I’m embarking on a series of articles covering an end to end example of applying Data Science to a problem, we don’t just throw at data into a tool, like any other form of development work we follow a standard process, in the data space there are just a handful of process models to guide us through our project these are CRISP-DM (Cross Industry Standard Process for Data Mining), SEMMA (Sample – Explore – Modify – Model – Asses), KDD (Knowledge Discovery and Data Mining) and finally Microsofts’ own TDSP (Team Data Science Process), because I want to use one of the fuller models I’ll be using CRISP-DM and Microsoft’s Team Data Science Process. TDSP appears to have been seeded from CRISP-DM, by looking at the two hopefully we’ll get a better understanding on how TDSP better suits today’s environment.
What is Data Science?
Well it’s not taking your raw data, pushing it straight through a R, Python or Azure ML library and then start predicting stuff, there are many parts to this which is why it’s good to follow CRISP-DM / TDSP because it keeps you honest.

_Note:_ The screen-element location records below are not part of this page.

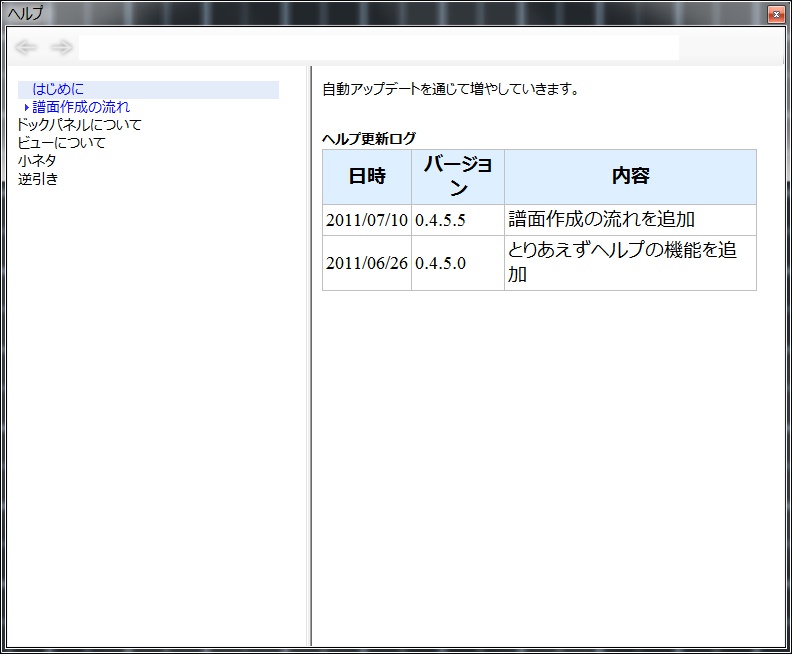Click the 0.4.5.5 version cell
792x654 pixels.
coord(441,220)
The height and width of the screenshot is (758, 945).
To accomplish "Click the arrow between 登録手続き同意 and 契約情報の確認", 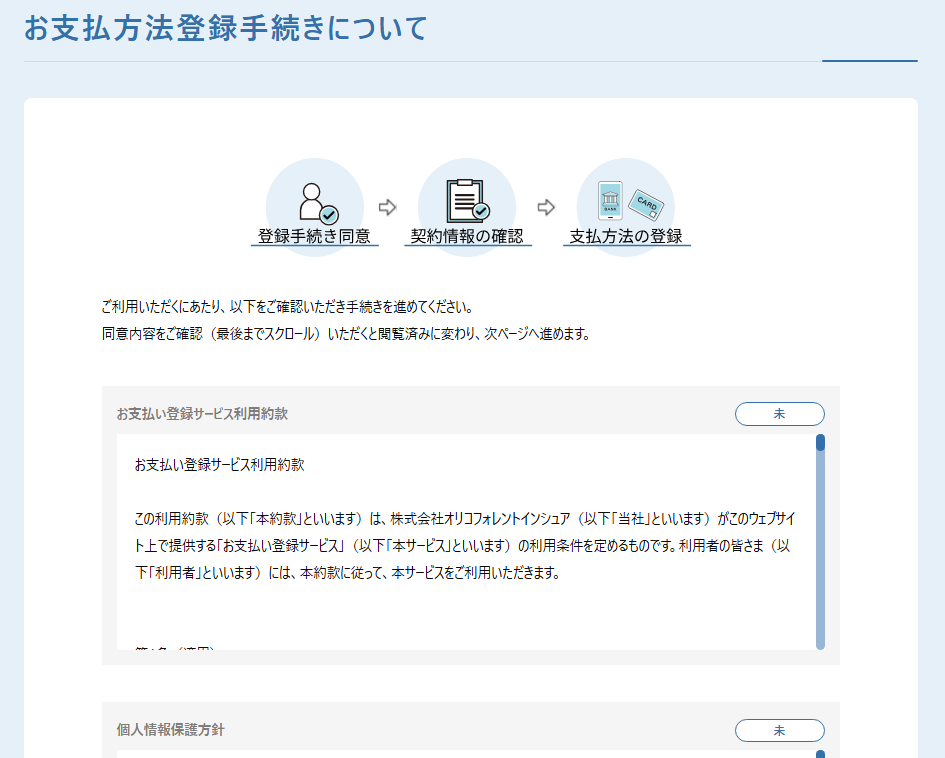I will (x=388, y=207).
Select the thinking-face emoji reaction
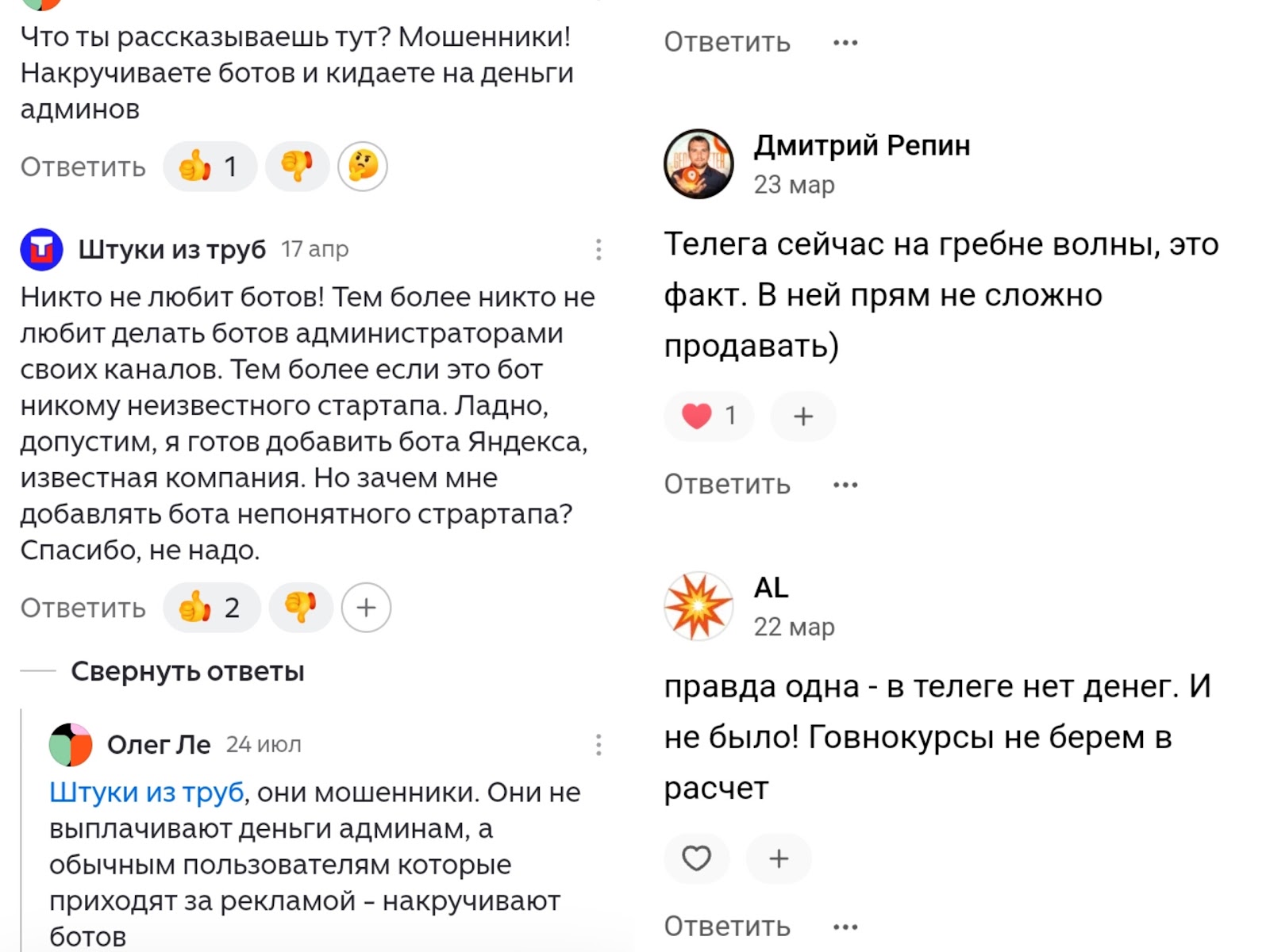1270x952 pixels. [361, 167]
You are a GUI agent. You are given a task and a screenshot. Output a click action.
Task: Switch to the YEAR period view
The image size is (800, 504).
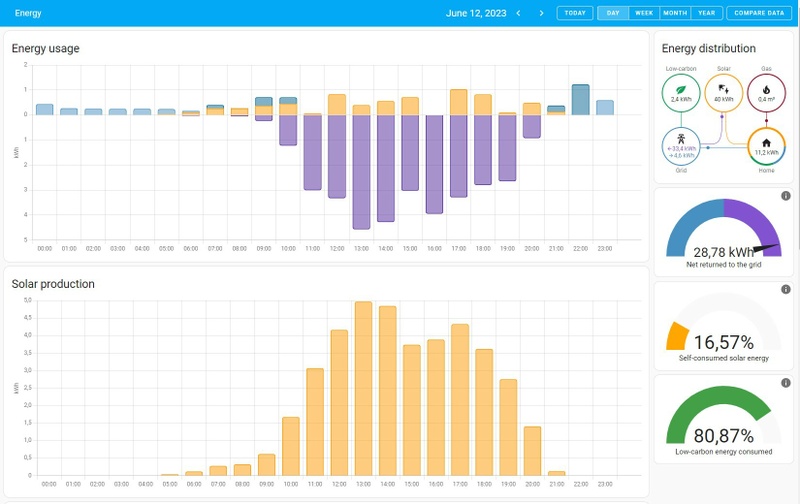coord(707,13)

Data Science is not just pushing data through R and Python Machine Learning libraries nor through the Azure Machine Learning Studio and doing a visualisation over the top, in fact if you don’t have an understanding of the domain you are modelling, aren’t doing tasks such as data cleansing, have reasoning around model choice and doing model validation, choosing samples correctly, knowing that correlation does not equal causation (google that last one it’s really amusing) then you’ve a lot of learning to do; Data Science is a super-set of roles/techniques such as Domain Knowledge, Project Management, Machine Learning, Analytics, Visualisations, Data Mining and Business Analysis. Don’t let yourself be fooled by the hype around Data Science because you can do Data Science with just Excel, the practice has been around for decades and is not tied to Big Data (ok, may be Variety because you will end up pulling in multiple data sets from different sources internal and third party), notice no mention of Hadoop because Big Data doesn’t require Hadoop. Applying Data Science requires domain experience, able to apply statistical techniques and able to chop and refine data – you aren’t restricted to R or Python, those languages are common because of the freely available libraries. It’s unusual for somebody to have all the skills required to be a Data Scientist which is where you need a team of people.
Deliverables
Anyway what are we doing in this series of articles? Adopting CRISP-DM (Cross Industry Process for Data Mining) and TDSP process models (hopefully) perform some Predictive Analytics off the Transport for London Cycle Usage data, we’ll hopefully throw out some additional insights along the way. I’ll be using a number of different data modelling techniques (relational and graph) because remember we don’t just throw the data in a database we have to model it, the cycle data lends itself to some graph type data processing (likely use a mix of Cosmos-DB, Neo4J and SQL 2017 Graph Data Types for comparative purposes) as well as traditional relational (we can talk through good ways of holding the data and using SQL efficiently), I’ll be using SSIS for ingesting the data and possibly something else like Perl or Python, for the prediction bits we’ll likely stick to R, F# and Python as well as Azure ML of course!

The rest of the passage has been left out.